Emancipatie

verhaal-307-1.jpgHet is nu alweer bijna een jaar geleden. Al voordat ik zwanger was, wist ik dat mijn kind borstvoeding zou krijgen. Mijn moeder had al haar vier kinderen met de borst groot gebracht. Haar schommelstoel waar ze mij al wiegend in gevoed had, sierde nu onze babykamer. Een mooie gedachte en ik keek erg uit naar het moment dat ik daar met ons kindje aan de borst in zou zitten.

Samen met mijn man had ik een privécursus ‘samen bevallen’ gevolgd. Een van de drie cursusavonden ging over het geven van borstvoeding. We zagen een instructievideo en het zag er heel natuurlijk uit. ‘Wat als de tiet het nu niet doet?’, vroeg Boris. De dame die de cursus gaf keek ons aan en zei dat het in het begin misschien wat stroef kan verlopen, maar dat de borstvoeding uiteindelijk altijd op gang komt. Een ‘defecte tiet’ bestond niet, we moesten het vooral niet opgeven en doorzetten. De steun van de omgeving en van mijn man was daarbij heel erg belangrijk. Samen spraken we naar elkaar uit dat we ervoor zouden gaan, en bij tegenslag niet maar naar de kunstvoeding zouden grijpen.

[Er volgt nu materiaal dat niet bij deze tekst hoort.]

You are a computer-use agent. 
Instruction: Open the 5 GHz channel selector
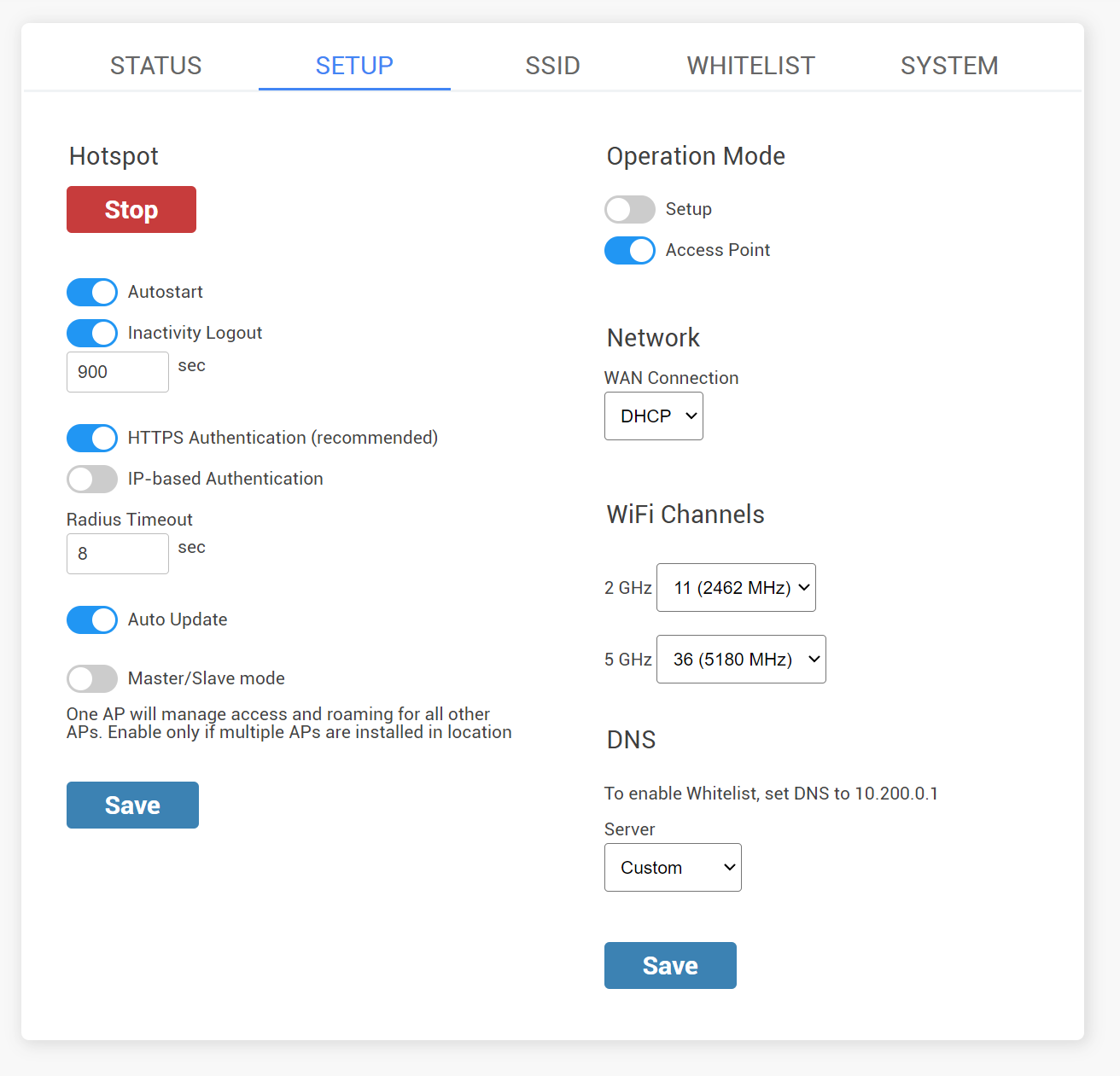(x=740, y=660)
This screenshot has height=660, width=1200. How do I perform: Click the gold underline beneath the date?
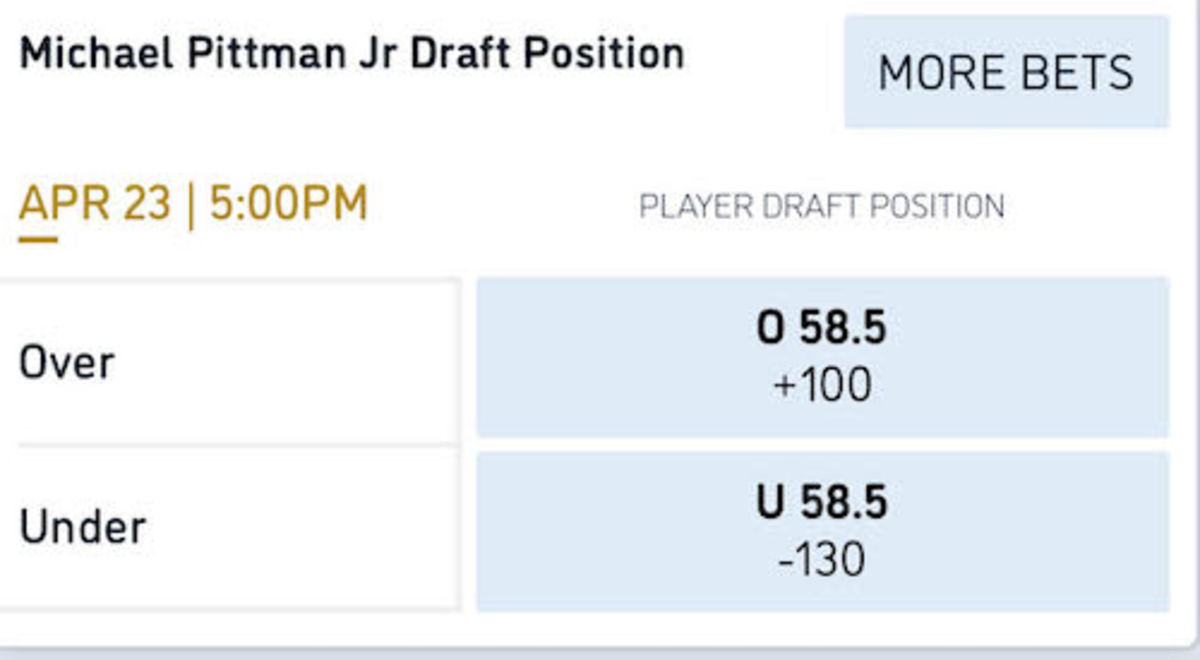[x=38, y=239]
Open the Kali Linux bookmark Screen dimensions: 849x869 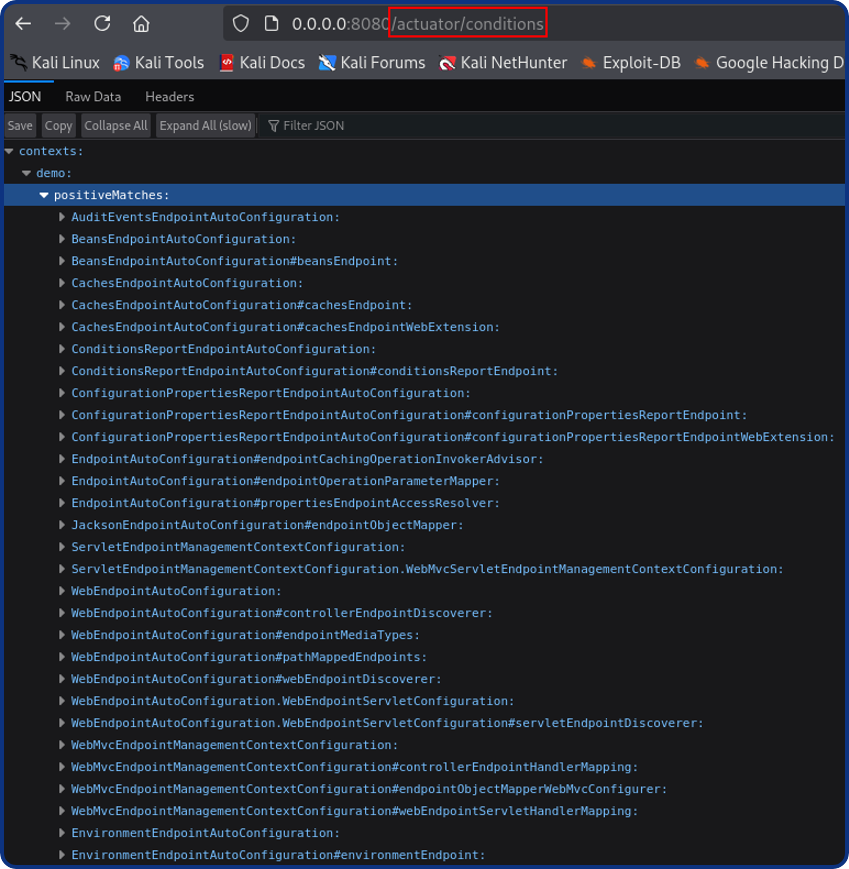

En zo kwam het dat we dus ook geen kunstvoeding in huis hadden op dag drie. Onze eerste nacht thuis verliep anders dan gepland. In het ziekenhuis had de zuster me geholpen met aanleggen en zoonlief dronk direct van mijn borst. Overdag ging het niet bij elke voeding goed, maar dat gaf niet volgens onze kraamzorg. Die avond en nacht lukte het aanleggen niet en zo zat ik om zes uur ‘s ochtends met een slapende baby in mijn armen te schommelen in de schommelstoel. Ik kon hem niet wakker krijgen. Toen de kraamhulp om zeven uur kwam, vertelde ik haar dat. Ook een natte washand help niet. De oorzaak was een te lage suikerspiegel, vertelde onze kraamhulp. Kjeld moest zo snel mogelijk bijvoeding krijgen. Dat werd snel in huis gehaald en die middag werd er nog een kolf geregeld voor mij. Kjeld kreeg de kunstvoeding van mijn man via vingervoeden. Gelukkig knapte Kjeld er snel van op, al was hij wel veel afgevallen.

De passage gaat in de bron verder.